■ **What is needed**: Below are the records. Transcribe them exactly.

■ **Raw data**:
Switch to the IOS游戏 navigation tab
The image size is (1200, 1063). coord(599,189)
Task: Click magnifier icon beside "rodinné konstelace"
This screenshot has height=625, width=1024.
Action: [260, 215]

■ **Output for this exercise**:
Switch to the IOS游戏 navigation tab
The image size is (1200, 1063). coord(599,189)
Task: Click magnifier icon beside "rodinné konstelace"
This screenshot has height=625, width=1024.
Action: [260, 215]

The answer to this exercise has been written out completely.